#### Instructions for the task
Reproduce every one of the rows below word for word, keeping them in their original order.

Data records
▼▼▼

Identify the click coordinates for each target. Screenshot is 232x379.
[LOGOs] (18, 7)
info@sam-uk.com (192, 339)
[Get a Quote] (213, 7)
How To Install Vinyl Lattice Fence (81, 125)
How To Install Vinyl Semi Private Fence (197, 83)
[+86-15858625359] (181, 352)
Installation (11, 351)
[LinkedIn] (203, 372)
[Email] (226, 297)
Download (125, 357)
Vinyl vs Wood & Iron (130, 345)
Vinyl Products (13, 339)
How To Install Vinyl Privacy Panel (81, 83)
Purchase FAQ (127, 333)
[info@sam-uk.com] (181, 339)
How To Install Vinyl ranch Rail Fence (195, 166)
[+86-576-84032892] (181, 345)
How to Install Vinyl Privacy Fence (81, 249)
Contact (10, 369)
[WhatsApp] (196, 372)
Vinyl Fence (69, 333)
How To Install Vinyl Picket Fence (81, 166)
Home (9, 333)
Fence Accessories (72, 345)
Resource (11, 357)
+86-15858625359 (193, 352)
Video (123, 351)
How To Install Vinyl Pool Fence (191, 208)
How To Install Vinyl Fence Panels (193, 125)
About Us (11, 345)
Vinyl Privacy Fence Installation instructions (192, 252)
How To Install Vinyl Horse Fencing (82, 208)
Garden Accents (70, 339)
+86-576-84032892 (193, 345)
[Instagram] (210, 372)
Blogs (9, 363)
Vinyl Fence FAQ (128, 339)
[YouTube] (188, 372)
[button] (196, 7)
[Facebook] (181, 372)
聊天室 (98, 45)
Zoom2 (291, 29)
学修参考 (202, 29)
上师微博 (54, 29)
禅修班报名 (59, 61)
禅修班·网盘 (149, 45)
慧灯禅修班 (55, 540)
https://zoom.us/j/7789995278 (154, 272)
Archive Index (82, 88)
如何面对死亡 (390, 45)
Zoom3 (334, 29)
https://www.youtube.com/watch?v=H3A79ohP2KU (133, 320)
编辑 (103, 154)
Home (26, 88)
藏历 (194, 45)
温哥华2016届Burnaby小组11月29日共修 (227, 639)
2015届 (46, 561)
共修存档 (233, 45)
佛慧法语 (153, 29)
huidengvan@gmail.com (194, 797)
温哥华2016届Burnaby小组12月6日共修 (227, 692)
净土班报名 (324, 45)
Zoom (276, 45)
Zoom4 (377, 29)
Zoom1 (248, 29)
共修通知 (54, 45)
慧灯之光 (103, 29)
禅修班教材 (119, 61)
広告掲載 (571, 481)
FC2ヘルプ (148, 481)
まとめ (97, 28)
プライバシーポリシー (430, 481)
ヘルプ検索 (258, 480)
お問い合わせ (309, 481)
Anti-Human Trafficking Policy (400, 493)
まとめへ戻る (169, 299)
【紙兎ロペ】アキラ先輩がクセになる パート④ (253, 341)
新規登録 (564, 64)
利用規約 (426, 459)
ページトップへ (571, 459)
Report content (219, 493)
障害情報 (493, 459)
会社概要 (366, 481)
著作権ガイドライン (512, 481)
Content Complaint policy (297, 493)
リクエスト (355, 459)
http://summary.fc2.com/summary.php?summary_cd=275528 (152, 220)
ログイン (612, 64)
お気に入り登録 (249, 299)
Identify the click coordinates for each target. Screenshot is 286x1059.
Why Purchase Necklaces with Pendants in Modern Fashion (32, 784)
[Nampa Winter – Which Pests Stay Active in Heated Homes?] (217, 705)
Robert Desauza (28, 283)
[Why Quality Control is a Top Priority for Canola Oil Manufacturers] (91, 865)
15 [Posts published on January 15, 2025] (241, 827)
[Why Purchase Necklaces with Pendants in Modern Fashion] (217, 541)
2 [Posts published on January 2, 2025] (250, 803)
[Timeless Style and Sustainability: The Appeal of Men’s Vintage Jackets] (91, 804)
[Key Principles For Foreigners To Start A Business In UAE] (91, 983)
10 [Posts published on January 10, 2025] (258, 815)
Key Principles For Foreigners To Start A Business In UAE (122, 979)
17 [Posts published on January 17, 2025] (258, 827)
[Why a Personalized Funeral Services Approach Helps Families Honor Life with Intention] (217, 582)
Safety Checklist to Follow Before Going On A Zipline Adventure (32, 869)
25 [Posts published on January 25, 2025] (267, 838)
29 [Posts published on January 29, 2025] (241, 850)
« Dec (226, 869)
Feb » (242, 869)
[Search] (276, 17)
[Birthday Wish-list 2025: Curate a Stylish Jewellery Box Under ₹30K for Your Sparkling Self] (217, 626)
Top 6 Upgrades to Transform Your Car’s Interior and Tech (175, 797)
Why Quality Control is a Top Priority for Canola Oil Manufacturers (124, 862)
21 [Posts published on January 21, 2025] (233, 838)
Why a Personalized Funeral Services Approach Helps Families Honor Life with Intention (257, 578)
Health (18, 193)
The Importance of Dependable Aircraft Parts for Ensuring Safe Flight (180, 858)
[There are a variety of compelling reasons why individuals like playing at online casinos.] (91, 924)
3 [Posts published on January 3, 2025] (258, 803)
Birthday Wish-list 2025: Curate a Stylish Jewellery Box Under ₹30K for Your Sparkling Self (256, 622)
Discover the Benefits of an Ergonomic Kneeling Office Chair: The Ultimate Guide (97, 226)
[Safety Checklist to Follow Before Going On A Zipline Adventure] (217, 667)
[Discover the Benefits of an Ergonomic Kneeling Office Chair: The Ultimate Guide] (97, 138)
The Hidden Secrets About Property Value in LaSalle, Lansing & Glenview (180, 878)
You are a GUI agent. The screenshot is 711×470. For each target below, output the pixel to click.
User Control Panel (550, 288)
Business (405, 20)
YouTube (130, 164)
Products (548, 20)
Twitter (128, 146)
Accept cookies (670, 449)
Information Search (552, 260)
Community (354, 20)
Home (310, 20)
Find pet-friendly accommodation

▲▲▲

#### Answer to this problem
Identify the click coordinates for each target. Screenshot is 232x379.
[LOGOs] (18, 7)
info@sam-uk.com (192, 339)
[Get a Quote] (213, 7)
How To Install Vinyl Lattice Fence (81, 125)
How To Install Vinyl Semi Private Fence (197, 83)
[+86-15858625359] (181, 352)
Installation (11, 351)
[LinkedIn] (203, 372)
[Email] (226, 297)
Download (125, 357)
Vinyl vs Wood & Iron (130, 345)
Vinyl Products (13, 339)
How To Install Vinyl Privacy Panel (81, 83)
Purchase FAQ (127, 333)
[info@sam-uk.com] (181, 339)
How To Install Vinyl ranch Rail Fence (195, 166)
[+86-576-84032892] (181, 345)
How to Install Vinyl Privacy Fence (81, 249)
Contact (10, 369)
[WhatsApp] (196, 372)
Vinyl Fence (69, 333)
How To Install Vinyl Picket Fence (81, 166)
Home (9, 333)
Fence Accessories (72, 345)
Resource (11, 357)
+86-15858625359 (193, 352)
Video (123, 351)
How To Install Vinyl Pool Fence (191, 208)
How To Install Vinyl Fence Panels (193, 125)
About Us (11, 345)
Vinyl Privacy Fence Installation instructions (192, 252)
How To Install Vinyl Horse Fencing (82, 208)
Garden Accents (70, 339)
+86-576-84032892 (193, 345)
[Instagram] (210, 372)
Blogs (9, 363)
Vinyl Fence FAQ (128, 339)
[YouTube] (188, 372)
[button] (196, 7)
[Facebook] (181, 372)
聊天室 (98, 45)
Zoom2 (291, 29)
学修参考 (202, 29)
上师微博 (54, 29)
禅修班报名 (59, 61)
禅修班·网盘 (149, 45)
慧灯禅修班 (55, 540)
https://zoom.us/j/7789995278 (154, 272)
Archive Index (82, 88)
如何面对死亡 (390, 45)
Zoom3 (334, 29)
https://www.youtube.com/watch?v=H3A79ohP2KU (133, 320)
编辑 (103, 154)
Home (26, 88)
藏历 (194, 45)
温哥华2016届Burnaby小组11月29日共修 (227, 639)
2015届 (46, 561)
共修存档 (233, 45)
佛慧法语 (153, 29)
huidengvan@gmail.com (194, 797)
温哥华2016届Burnaby小组12月6日共修 (227, 692)
净土班报名 (324, 45)
Zoom (276, 45)
Zoom4 (377, 29)
Zoom1 (248, 29)
共修通知 (54, 45)
慧灯之光 (103, 29)
禅修班教材 (119, 61)
広告掲載 (571, 481)
FC2ヘルプ (148, 481)
まとめ (97, 28)
プライバシーポリシー (430, 481)
ヘルプ検索 (258, 480)
お問い合わせ (309, 481)
Anti-Human Trafficking Policy (400, 493)
まとめへ戻る (169, 299)
【紙兎ロペ】アキラ先輩がクセになる パート④ (253, 341)
新規登録 (564, 64)
利用規約 (426, 459)
ページトップへ (571, 459)
Report content (219, 493)
障害情報 (493, 459)
会社概要 (366, 481)
著作権ガイドライン (512, 481)
Content Complaint policy (297, 493)
リクエスト (355, 459)
http://summary.fc2.com/summary.php?summary_cd=275528 (152, 220)
ログイン (612, 64)
お気に入り登録 (249, 299)
Identify the click coordinates for each target. Screenshot is 286x1059.
Why Purchase Necklaces with Pendants in Modern Fashion (32, 784)
[Nampa Winter – Which Pests Stay Active in Heated Homes?] (217, 705)
Robert Desauza (28, 283)
[Why Quality Control is a Top Priority for Canola Oil Manufacturers] (91, 865)
15 [Posts published on January 15, 2025] (241, 827)
[Why Purchase Necklaces with Pendants in Modern Fashion] (217, 541)
2 [Posts published on January 2, 2025] (250, 803)
[Timeless Style and Sustainability: The Appeal of Men’s Vintage Jackets] (91, 804)
[Key Principles For Foreigners To Start A Business In UAE] (91, 983)
10 [Posts published on January 10, 2025] (258, 815)
Key Principles For Foreigners To Start A Business In UAE (122, 979)
17 [Posts published on January 17, 2025] (258, 827)
[Why a Personalized Funeral Services Approach Helps Families Honor Life with Intention] (217, 582)
Safety Checklist to Follow Before Going On A Zipline Adventure (32, 869)
25 [Posts published on January 25, 2025] (267, 838)
29 [Posts published on January 29, 2025] (241, 850)
« Dec (226, 869)
Feb » (242, 869)
[Search] (276, 17)
[Birthday Wish-list 2025: Curate a Stylish Jewellery Box Under ₹30K for Your Sparkling Self] (217, 626)
Top 6 Upgrades to Transform Your Car’s Interior and Tech (175, 797)
Why Quality Control is a Top Priority for Canola Oil Manufacturers (124, 862)
21 [Posts published on January 21, 2025] (233, 838)
Why a Personalized Funeral Services Approach Helps Families Honor Life with Intention (257, 578)
Health (18, 193)
The Importance of Dependable Aircraft Parts for Ensuring Safe Flight (180, 858)
[There are a variety of compelling reasons why individuals like playing at online casinos.] (91, 924)
3 [Posts published on January 3, 2025] (258, 803)
Birthday Wish-list 2025: Curate a Stylish Jewellery Box Under ₹30K for Your Sparkling Self (256, 622)
Discover the Benefits of an Ergonomic Kneeling Office Chair: The Ultimate Guide (97, 226)
[Safety Checklist to Follow Before Going On A Zipline Adventure] (217, 667)
[Discover the Benefits of an Ergonomic Kneeling Office Chair: The Ultimate Guide] (97, 138)
The Hidden Secrets About Property Value in LaSalle, Lansing & Glenview (180, 878)
You are a GUI agent. The screenshot is 711×470. For each target below, output the pixel to click.
User Control Panel (550, 288)
Business (405, 20)
YouTube (130, 164)
Products (548, 20)
Twitter (128, 146)
Accept cookies (670, 449)
Information Search (552, 260)
Community (354, 20)
Home (310, 20)
Find pet-friendly accommodation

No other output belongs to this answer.